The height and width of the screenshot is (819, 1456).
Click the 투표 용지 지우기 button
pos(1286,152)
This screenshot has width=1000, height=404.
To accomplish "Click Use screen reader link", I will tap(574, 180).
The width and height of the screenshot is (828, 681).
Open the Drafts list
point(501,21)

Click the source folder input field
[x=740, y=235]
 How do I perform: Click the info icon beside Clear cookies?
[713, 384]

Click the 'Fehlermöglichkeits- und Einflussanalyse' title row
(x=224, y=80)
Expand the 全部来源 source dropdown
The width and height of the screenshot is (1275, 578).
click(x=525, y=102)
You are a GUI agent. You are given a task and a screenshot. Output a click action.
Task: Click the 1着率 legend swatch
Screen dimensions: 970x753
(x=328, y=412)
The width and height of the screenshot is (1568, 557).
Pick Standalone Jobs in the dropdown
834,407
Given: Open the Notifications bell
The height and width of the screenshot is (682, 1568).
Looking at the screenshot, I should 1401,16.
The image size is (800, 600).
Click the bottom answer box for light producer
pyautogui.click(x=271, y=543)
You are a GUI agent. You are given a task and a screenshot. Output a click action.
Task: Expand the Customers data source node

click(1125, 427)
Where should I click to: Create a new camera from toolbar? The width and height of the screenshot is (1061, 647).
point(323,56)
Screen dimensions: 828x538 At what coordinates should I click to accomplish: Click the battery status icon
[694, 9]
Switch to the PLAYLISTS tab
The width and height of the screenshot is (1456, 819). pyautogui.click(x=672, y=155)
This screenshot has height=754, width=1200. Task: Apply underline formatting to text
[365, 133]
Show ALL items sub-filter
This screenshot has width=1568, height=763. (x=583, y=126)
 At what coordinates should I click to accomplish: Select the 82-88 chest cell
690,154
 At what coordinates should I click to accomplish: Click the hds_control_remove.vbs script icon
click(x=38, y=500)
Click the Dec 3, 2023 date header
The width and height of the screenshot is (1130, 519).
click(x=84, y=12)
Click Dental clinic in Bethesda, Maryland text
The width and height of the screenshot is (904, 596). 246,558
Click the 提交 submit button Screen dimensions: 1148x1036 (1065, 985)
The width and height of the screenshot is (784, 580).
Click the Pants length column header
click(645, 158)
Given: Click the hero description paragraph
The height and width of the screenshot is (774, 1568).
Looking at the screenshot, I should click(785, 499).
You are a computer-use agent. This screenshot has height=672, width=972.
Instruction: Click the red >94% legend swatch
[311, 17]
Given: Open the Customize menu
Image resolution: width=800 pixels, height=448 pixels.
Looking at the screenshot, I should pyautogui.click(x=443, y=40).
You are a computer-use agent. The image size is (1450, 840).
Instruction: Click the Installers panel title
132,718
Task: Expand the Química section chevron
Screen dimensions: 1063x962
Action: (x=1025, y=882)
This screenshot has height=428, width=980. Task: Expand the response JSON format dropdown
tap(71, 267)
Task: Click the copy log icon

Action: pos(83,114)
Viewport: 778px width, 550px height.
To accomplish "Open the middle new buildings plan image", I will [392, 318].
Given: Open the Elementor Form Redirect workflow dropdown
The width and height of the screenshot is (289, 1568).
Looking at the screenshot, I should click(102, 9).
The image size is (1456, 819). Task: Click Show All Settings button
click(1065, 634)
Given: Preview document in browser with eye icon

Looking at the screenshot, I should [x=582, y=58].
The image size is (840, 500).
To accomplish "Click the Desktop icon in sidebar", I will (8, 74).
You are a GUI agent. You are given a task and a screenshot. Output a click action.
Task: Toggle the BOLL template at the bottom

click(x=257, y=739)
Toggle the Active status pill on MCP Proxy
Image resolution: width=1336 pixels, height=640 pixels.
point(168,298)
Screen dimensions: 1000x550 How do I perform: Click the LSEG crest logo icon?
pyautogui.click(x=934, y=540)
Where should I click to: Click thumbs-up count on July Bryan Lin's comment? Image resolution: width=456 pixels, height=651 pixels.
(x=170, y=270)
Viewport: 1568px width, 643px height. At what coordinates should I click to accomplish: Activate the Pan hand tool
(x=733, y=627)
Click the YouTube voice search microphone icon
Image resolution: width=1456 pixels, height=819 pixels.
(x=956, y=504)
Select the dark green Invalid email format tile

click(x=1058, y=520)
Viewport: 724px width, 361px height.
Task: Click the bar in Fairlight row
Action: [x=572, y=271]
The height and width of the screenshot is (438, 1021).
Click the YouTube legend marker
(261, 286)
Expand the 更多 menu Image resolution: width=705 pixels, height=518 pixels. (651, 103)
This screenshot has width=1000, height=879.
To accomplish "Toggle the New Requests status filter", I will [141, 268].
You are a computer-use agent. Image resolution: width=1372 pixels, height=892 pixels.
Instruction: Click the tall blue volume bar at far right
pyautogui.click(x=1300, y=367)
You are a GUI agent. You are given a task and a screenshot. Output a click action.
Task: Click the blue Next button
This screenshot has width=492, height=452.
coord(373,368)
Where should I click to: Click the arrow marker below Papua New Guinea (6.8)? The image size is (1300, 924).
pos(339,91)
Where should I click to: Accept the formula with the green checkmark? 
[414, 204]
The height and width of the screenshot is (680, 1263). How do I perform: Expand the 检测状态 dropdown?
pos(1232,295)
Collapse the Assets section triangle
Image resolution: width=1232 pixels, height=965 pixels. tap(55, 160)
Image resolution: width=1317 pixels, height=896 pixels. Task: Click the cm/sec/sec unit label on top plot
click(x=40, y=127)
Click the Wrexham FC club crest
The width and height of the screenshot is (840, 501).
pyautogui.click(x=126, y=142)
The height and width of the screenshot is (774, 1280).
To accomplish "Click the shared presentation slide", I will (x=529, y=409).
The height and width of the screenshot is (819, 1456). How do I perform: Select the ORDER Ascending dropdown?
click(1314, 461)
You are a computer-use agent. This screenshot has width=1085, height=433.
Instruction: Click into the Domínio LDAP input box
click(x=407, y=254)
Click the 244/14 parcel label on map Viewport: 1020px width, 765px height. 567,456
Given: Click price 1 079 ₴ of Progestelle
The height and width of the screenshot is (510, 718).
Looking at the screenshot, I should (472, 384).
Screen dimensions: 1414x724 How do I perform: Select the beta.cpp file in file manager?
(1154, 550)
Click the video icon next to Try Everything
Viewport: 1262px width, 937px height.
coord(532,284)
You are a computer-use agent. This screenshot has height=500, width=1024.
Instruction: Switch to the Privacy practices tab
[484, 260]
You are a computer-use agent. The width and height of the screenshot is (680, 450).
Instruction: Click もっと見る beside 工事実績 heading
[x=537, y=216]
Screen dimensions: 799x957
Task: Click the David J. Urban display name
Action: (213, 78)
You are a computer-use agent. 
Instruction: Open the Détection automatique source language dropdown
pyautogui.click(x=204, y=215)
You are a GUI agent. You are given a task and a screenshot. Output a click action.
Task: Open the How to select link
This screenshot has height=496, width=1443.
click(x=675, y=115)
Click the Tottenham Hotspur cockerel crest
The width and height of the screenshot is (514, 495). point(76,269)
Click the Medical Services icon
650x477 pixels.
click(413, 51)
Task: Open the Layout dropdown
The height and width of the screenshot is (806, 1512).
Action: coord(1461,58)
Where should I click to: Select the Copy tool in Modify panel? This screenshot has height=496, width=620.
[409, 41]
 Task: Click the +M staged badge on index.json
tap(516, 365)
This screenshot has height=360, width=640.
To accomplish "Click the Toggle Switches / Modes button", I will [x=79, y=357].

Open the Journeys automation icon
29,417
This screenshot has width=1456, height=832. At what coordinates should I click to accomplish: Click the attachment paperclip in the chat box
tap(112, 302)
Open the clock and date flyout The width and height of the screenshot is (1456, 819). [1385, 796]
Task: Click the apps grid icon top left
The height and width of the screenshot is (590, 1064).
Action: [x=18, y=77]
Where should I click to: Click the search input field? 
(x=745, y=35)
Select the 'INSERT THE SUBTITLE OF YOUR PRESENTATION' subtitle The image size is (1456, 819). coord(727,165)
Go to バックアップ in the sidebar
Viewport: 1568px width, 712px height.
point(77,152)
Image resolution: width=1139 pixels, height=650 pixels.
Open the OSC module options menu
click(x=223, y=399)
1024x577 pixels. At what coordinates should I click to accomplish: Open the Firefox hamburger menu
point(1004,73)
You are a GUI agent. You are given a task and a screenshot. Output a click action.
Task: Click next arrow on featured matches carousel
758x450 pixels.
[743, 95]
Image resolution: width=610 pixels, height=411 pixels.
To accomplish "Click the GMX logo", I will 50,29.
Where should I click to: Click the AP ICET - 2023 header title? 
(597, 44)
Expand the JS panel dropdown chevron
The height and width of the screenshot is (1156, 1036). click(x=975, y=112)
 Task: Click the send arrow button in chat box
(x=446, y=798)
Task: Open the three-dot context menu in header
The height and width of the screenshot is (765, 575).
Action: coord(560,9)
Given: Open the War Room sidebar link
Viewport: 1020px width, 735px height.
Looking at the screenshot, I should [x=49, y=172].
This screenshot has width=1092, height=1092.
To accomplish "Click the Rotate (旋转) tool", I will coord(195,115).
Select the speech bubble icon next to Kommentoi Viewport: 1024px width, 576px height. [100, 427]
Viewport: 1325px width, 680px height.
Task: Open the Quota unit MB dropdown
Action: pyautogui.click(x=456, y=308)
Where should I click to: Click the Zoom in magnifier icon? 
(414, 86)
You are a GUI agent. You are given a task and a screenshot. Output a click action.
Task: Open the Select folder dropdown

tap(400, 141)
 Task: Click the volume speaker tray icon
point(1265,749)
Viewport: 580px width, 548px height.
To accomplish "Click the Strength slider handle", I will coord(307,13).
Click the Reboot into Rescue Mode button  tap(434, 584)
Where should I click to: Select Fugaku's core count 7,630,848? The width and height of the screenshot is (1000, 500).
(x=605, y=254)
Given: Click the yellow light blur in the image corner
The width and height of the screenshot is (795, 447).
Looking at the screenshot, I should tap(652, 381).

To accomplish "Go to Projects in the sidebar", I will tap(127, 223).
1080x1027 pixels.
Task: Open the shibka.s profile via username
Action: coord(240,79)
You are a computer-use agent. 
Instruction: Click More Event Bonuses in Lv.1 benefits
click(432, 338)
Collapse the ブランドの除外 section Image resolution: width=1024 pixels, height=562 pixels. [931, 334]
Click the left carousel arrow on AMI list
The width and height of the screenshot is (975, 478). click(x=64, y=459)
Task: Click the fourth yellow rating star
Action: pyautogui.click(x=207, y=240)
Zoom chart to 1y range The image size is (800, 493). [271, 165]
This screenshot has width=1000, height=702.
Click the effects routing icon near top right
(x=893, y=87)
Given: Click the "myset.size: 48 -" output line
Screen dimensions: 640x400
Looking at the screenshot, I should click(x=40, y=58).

→ DIRECTIONS FOR THIS TASK
Quote everything from the line containing "Zoom chart to" down to the last of the entries above, both ends included, word for word.

→ WRITTEN ANSWER
Zoom chart to 1y range The image size is (800, 493). [271, 165]
This screenshot has width=1000, height=702.
Click the effects routing icon near top right
(x=893, y=87)
Given: Click the "myset.size: 48 -" output line
Screen dimensions: 640x400
Looking at the screenshot, I should click(x=40, y=58).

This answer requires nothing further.